Exactly what does Ted Cruz mean when he sneers about “New York values” as a reason to reject Donald Trump? Disparaging New York has long been a favorite trope for reactionary loudmouths, always with an ugly undertone of bigotry against racial, ethnic, religious and, more recently, sexual minorities.

Demagogues denigrating New York come and go with boring predictability — and the nation’s greatest city will continue to thrive long after the Texas senator is merely an unpleasant memory. But in the meantime, his cheap insult tells us much more about him than about his target.

For someone who went to the very best schools — and flaunted his academic elitism until that no longer served his ambition — Cruz is remarkably narrow in his outlook, or at least he pretends to be. While he reeks of phoniness, perhaps he truly is so small-minded that he cannot comprehend just how large New York really is, in every way.

Despite the city’s well-deserved liberal reputation, its tolerance for the broadest possible variety of opinions, faiths and lifestyles is its deepest strength. Conservatives are welcome in New York, birthplace of the Conservative Party and home of the National Review, its late founder William F. Buckley Jr., and so many who followed in his wake. They could have gone anywhere, but they took Manhattan — just as David Koch and scores of other influential right-wingers do today.

Those right-wing New Yorkers include significant supporters and donors to the Cruz campaign, although one can hope they will reconsider that choice now. Either way, his remark suggests that Cruz is one of those oh-so-clever people who assume that everyone else is stupid. He seems to believe that nobody will notice how eagerly he sucks up to New Yorkers who can benefit him, even as he seeks to inflame prejudice against their hometown.

Of course, slurring the original city of immigrants has always served as a thin scrim for traditional anti-Semitism, which is what Cruz evoked with his remark about “money and media” at the Republican debate on Thursday evening.

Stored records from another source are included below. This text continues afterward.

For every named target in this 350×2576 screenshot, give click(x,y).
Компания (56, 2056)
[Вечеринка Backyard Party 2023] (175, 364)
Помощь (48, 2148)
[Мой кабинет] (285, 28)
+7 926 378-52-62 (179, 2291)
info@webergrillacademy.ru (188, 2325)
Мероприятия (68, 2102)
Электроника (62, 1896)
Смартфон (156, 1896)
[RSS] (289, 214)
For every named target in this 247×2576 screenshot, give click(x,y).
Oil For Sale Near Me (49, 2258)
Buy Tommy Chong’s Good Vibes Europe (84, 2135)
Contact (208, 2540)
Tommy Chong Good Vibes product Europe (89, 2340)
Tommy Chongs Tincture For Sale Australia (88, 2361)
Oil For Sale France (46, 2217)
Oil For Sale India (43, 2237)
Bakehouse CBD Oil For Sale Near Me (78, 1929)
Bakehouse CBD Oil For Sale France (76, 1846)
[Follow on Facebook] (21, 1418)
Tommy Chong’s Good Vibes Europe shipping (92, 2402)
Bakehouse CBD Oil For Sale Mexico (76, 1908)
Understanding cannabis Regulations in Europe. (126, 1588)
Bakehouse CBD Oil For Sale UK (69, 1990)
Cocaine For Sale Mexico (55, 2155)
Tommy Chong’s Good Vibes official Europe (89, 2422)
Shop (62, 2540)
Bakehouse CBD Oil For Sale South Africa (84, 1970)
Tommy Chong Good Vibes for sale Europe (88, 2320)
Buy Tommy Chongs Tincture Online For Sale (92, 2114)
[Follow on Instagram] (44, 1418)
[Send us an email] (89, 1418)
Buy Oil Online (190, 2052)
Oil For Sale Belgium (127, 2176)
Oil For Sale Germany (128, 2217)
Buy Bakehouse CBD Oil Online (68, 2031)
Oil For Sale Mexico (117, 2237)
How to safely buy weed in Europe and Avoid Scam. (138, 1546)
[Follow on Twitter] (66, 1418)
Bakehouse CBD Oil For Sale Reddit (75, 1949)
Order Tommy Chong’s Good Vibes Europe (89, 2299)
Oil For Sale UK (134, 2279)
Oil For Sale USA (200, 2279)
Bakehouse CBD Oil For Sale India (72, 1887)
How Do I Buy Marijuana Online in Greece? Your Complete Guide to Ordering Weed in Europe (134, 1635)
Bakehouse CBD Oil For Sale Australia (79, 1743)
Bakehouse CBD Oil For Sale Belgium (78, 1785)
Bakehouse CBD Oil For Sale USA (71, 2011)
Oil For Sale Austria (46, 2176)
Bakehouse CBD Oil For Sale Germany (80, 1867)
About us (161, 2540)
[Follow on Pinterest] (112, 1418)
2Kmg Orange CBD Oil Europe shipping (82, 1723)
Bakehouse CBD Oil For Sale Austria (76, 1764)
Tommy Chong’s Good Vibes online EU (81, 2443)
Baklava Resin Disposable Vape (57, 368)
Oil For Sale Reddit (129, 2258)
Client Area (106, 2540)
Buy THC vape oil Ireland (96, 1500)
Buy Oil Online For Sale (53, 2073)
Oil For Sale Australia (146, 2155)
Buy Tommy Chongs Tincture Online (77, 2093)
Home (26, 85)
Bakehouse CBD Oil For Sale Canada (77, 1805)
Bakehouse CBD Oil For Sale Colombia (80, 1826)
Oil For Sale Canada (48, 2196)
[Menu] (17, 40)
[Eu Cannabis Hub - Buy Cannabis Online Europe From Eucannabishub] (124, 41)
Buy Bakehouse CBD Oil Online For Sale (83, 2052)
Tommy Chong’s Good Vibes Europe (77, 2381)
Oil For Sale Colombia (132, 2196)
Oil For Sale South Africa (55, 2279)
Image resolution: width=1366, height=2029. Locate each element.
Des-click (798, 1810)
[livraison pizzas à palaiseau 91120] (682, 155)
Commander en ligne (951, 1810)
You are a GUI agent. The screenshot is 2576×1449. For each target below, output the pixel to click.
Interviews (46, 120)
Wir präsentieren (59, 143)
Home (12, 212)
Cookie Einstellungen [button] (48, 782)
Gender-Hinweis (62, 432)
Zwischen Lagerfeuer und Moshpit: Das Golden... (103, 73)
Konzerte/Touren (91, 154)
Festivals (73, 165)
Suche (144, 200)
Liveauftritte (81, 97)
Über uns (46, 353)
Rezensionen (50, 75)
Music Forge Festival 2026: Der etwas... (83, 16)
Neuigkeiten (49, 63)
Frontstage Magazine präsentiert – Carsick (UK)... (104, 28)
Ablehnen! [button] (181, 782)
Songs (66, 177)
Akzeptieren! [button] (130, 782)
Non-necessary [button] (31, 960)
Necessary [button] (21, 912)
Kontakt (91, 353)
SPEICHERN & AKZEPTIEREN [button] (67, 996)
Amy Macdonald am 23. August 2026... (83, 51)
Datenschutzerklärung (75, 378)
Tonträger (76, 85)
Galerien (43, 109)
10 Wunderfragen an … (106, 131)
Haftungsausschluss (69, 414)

He must think nobody noticed that his wife works for Goldman Sachs — or that he took a big fat loan from that very Jewish-sounding Wall Street outfit when he first ran for the Senate.

In Trump’s response, he spoke angrily and eloquently of 9/11 — a moment when most of the nation rallied around the city, with admiration for the resilience and solidarity displayed by its people. Later, New Yorkers learned how shallow that support could be, notably among Republicans in Congress who resisted approving the aid they always expect when their own districts confronted disaster, and even sought to deny assistance to suffering first responders. At worst, support for New York turned into an excuse for hatred of Muslims and immigrants.

But the aftermath of 9/11 represented a perfect expression of real New York values: tolerance and charity across all boundaries of ethnicity, religion, lifestyle, class and occupation; decency and justice toward those who have the least, suffered the most and sacrificed for all; cooperation and collaboration in the face of tragedy; and the kind of knowing toughness that is sometimes mistaken for cynicism. Only a rube thinks that New York is about money and media alone; it is much, much bigger than that. New York values have always been the most enduring American values.

Now along comes Ted Cruz, who wants to grub New York money and then insult New Yorkers. Since he’s such a tough guy — blustering on about assault weapons and carpet-bombing innocent people far away — he should try running his mouth about New York on the streets of Queens or Brooklyn, and see how that works out. (But no guns allowed, punk.)